Migrating to SOLE June 2025

Overview

With the May 2025 5-latest release of SOLE (Snowflake Object Lifecycle Engine), we introduced several changes to improve consistency with Snowflake and the overall user experience. These changes include important YAML configuration changes such as adding new object parameters and altering or removing some existing ones.

This guide shows you how to update your existing SOLE configuration to ensure uninterrupted execution and successful migration to the most recent version.

Production rollout

Since June 2026, the changes are found in the 5-stable production release.

If you encounter problems:

use the migration script,
review the breaking changes below, or
reach out to support@dataops.live

New parameters in existing SOLE objects

New parameter in view

The view object now supports a new copy_grants parameter which defaults to false. Set this parameter to true in your configuration to retain the access permissions from the original view when you recreate it.

For more information and examples, check the view documentation.

New constraint types in table and hybrid table

We added new unique and foreign_keys parameters to the Table and Hybrid Table objects. You can start setting these parameters in your YAML configuration to define relationship constraints between objects.

To set either of the new constraints, follow this syntax:

Unique
Foreign Keys

- table:
    name: SAMPLE
    unique:
      name: "UQ_CUSTOMER_EMAIL"
      keys:
        - CUSTOMER_EMAIL
        - PREFERRED_CATEGORY

- table:
    name: SAMPLE
    foreign_keys:
      - name: "FK_CUSTOMER_PRODUCT"
        keys:
          - PREFERRED_PRODUCT_ID
        referenced_table: rel(hybrid_table.PRODUCT_CATALOG)
        referenced_columns:
          - PRODUCT_ID

The same syntax applies to both Table and Hybrid Table objects.

For more information and examples, check:

New parameter in SCIM integration

In the SCIM Integration object, we added a new parameter named enabled. Snowflake requires this parameter and sets its default value to true to maintain compatibility. You may override it in your YAML configuration as needed.

Classic Configuration
Data Products Configuration

scim_integrations:
  SCIM_INTEGRATION_1:
    provisioner_role: "AAD_PROVISIONER"
    scim_client: "AZURE"
    enabled: false

- scim_integration:
    name: SCIM_INTEGRATION_1
    provisioner_role: "AAD_PROVISIONER"
    scim_client: "AZURE"
    enabled: false

For more information and examples, check the SCIM Integration documentation.

Breaking changes

YAML configuration changes

Besides the new parameters, we also made some changes to the YAML configuration structure of existing parameters. The following sections outline the changes you need to make in your YAML configuration files.

warning

You must apply these changes to your YAML configuration files to ensure compatibility with the latest version of SOLE.

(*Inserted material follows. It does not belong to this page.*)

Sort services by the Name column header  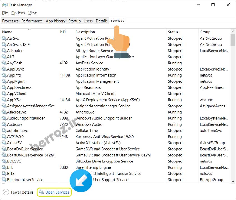click(7, 32)
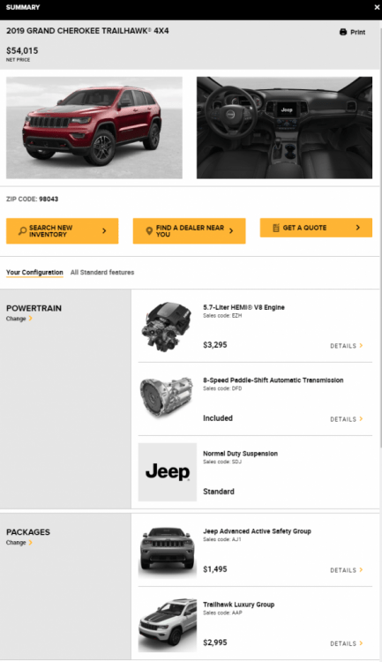
Task: Expand Details for Jeep Advanced Active Safety Group
Action: tap(347, 570)
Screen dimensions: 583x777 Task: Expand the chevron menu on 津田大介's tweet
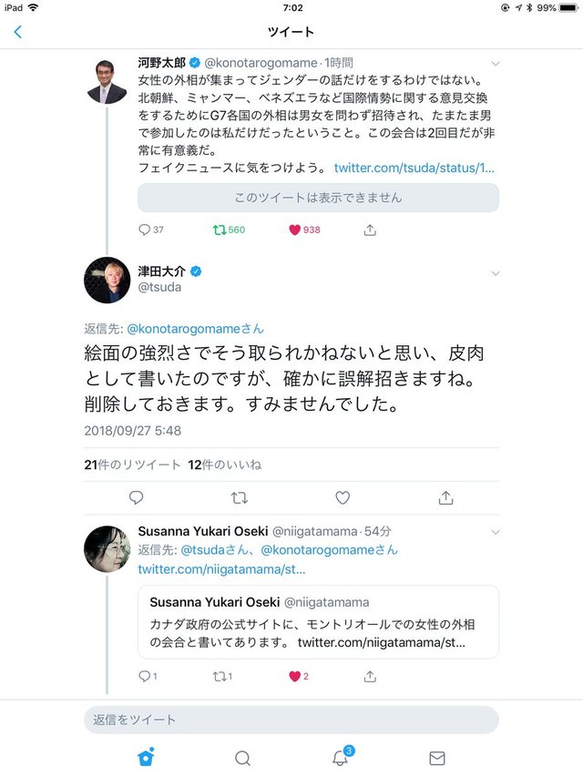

Changes in the `schedule` parameter of task

We updated the schedule parameter of the task object to support a more structured format. You can still set it to a cron expression or an interval in minutes, but with an updated syntax.

Old YAML Configuration
New YAML Configuration

- task:
    name: <task-name>
    database: rel(database.<database-name>)
    schema: rel(schema.<schema-name>)
    schedule: "5 MINUTE"

- task:
    name: <task-name>
    database: rel(database.<database-name>)
    schema: rel(schema.<schema-name>)
    schedule:
      MINUTES: 5

To use a cron expression, you can set the schedule parameter as follows:

Old YAML Configuration
New YAML Configuration

- task:
    name: <task-name>
    database: rel(database.<database-name>)
    schema: rel(schema.<schema-name>)
    schedule: "*/5 * * * *"

- task:
    name: <task-name>
    database: rel(database.<database-name>)
    schema: rel(schema.<schema-name>)
    schedule:
      using_cron: "*/5 * * * *"

Changes in the `signature` parameter of row access policy

Old YAML Configuration
New YAML Configuration

- row_access_policies:
    name: <row-access-policy-name>
    database: rel(database.<database-name>)
    schema: rel(schema.<schema-name>)
    signature:
      EMPL_ID: "VARCHAR"
      EMPL_SAL: "VARCHAR"

- row_access_policies:
    name: <row-access-policy-name>
    database: rel(database.<database-name>)
    schema: rel(schema.<schema-name>)
    arguments:
      EMPL_ID:
        type: VARCHAR
      EMPL_SAL:
        type: VARCHAR

Changes in the `value_data_type` parameter of masking policy

Old YAML Configuration
New YAML Configuration

- masking_policy:
    name: <masking-policy-name>
    database: rel(database.<database-name>)
    schema: rel(schema.<schema-name>)
    value_data_type: "VARCHAR"

- masking_policy:
    name: <masking-policy-name>
    database: rel(database.<database-name>)
    schema: rel(schema.<schema-name>)
    arguments:
      VAL:
        type: "VARCHAR"

Note on file format parameters

When using the field_optionally_enclosed_by parameter in CSV file formats, you must use one of the literal values: NONE, ', or ". Using octal representations (like \042) will cause validation errors.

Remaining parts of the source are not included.